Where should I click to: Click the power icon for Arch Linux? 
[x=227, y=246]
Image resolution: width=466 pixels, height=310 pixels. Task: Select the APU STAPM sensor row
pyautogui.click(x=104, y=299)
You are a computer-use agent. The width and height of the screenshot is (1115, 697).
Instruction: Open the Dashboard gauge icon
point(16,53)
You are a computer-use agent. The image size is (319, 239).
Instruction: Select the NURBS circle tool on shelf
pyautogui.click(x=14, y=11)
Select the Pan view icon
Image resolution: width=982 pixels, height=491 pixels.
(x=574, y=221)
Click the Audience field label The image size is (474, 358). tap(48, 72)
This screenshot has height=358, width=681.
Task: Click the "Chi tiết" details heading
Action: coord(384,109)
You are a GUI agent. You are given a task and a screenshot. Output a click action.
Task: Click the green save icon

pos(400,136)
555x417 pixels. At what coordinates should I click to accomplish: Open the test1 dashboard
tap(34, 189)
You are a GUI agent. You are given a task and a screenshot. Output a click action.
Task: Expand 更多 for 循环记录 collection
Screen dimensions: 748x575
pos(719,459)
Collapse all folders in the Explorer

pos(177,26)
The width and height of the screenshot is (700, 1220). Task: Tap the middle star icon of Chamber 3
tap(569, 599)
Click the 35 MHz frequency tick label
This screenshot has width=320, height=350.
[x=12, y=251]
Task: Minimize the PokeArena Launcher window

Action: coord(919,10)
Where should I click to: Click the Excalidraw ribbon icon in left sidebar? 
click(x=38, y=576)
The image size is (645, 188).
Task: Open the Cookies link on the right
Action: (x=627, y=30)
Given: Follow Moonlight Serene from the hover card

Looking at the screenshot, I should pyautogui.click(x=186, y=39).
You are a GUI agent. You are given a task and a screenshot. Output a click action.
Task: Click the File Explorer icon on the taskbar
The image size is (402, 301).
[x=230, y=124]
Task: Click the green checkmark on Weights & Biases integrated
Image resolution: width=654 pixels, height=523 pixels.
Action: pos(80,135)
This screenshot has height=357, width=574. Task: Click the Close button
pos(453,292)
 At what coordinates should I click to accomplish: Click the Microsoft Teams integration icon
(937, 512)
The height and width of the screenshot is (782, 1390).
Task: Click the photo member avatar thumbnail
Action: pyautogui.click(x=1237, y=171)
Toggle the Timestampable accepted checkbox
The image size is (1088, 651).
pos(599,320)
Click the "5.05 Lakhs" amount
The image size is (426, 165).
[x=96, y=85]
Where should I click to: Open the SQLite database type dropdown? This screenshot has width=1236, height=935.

######

■ **Written task**:
Rewrite all of the items above, putting "GUI assistant" in place of every occurrence of "GUI agent". Leave everything else unchanged.

■ **Solved exercise**:
Where should I click to: Click the power icon for Arch Linux? 
[x=227, y=246]
Image resolution: width=466 pixels, height=310 pixels. Task: Select the APU STAPM sensor row
pyautogui.click(x=104, y=299)
You are a computer-use agent. The width and height of the screenshot is (1115, 697).
Instruction: Open the Dashboard gauge icon
point(16,53)
You are a computer-use agent. The image size is (319, 239).
Instruction: Select the NURBS circle tool on shelf
pyautogui.click(x=14, y=11)
Select the Pan view icon
Image resolution: width=982 pixels, height=491 pixels.
(x=574, y=221)
Click the Audience field label The image size is (474, 358). tap(48, 72)
This screenshot has height=358, width=681.
Task: Click the "Chi tiết" details heading
Action: coord(384,109)
You are a GUI assistant. You are given a task and a screenshot. Output a click action.
Task: Click the green save icon

pos(400,136)
555x417 pixels. At what coordinates should I click to accomplish: Open the test1 dashboard
tap(34, 189)
You are a GUI assistant. You are given a task and a screenshot. Output a click action.
Task: Expand 更多 for 循环记录 collection
Screen dimensions: 748x575
pos(719,459)
Collapse all folders in the Explorer

pos(177,26)
The width and height of the screenshot is (700, 1220). Task: Tap the middle star icon of Chamber 3
tap(569, 599)
Click the 35 MHz frequency tick label
This screenshot has width=320, height=350.
[x=12, y=251]
Task: Minimize the PokeArena Launcher window

Action: coord(919,10)
Where should I click to: Click the Excalidraw ribbon icon in left sidebar? 
click(x=38, y=576)
The image size is (645, 188).
Task: Open the Cookies link on the right
Action: (x=627, y=30)
Given: Follow Moonlight Serene from the hover card

Looking at the screenshot, I should pyautogui.click(x=186, y=39).
You are a GUI assistant. You are given a task and a screenshot. Output a click action.
Task: Click the File Explorer icon on the taskbar
The image size is (402, 301).
[x=230, y=124]
Task: Click the green checkmark on Weights & Biases integrated
Image resolution: width=654 pixels, height=523 pixels.
Action: pos(80,135)
This screenshot has height=357, width=574. Task: Click the Close button
pos(453,292)
 At what coordinates should I click to accomplish: Click the Microsoft Teams integration icon
(937, 512)
The height and width of the screenshot is (782, 1390).
Task: Click the photo member avatar thumbnail
Action: pyautogui.click(x=1237, y=171)
Toggle the Timestampable accepted checkbox
The image size is (1088, 651).
pos(599,320)
Click the "5.05 Lakhs" amount
The image size is (426, 165).
[x=96, y=85]
Where should I click to: Open the SQLite database type dropdown? This screenshot has width=1236, height=935.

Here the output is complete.